Further Reading

I am having trouble getting my school age child up in the morning now that school has started. How do I know if they are getting enough sleep?

by Amy R. Beach, FNP-BC, CLC

A child who does not want to get up in the morning may not be getting enough sleep. The following times are recommendation for sleep hours for different ages: for a newborn, 16-18 hours a day; for a preschooler, 11-12; for a school-aged child at least 10 hours; and for a teenager, 9-10. Make sure the sleep time is as consistent as possible, seven days a week. Staying up late or sleeping in on weekends can lead to weekday problems.

Some other nighttime tips to consider are:

  • Create a bedtime ritual. This should be a winding down, but not lengthy time that can be done with or without the parent. Long routines with activities that require a parent’s presence, like singing a special song, can lead to difficulty if the parent is not there and can are difficult to maintain.
  • Make sure the bedroom is a good temperature, not too hot or too cold.

* _DATA_:
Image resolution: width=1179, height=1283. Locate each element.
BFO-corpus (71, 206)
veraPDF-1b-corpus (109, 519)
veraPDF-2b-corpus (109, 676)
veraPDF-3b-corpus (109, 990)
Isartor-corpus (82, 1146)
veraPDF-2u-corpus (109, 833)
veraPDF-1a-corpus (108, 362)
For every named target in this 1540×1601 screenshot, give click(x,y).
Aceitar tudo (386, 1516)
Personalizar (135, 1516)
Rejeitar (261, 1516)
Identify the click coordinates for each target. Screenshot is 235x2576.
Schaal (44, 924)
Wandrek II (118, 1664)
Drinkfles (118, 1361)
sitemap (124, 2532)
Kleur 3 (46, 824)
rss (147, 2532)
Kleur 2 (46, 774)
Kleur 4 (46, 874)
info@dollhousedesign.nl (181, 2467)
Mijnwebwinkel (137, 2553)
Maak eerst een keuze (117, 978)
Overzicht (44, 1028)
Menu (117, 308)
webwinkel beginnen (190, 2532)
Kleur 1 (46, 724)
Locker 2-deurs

* _WORK INSTRUCTION_:
According to the text on children's sleep, how many hours of sleep are recommended for a teenager?

* _RESPONSE BELOW_:
9-10 hours.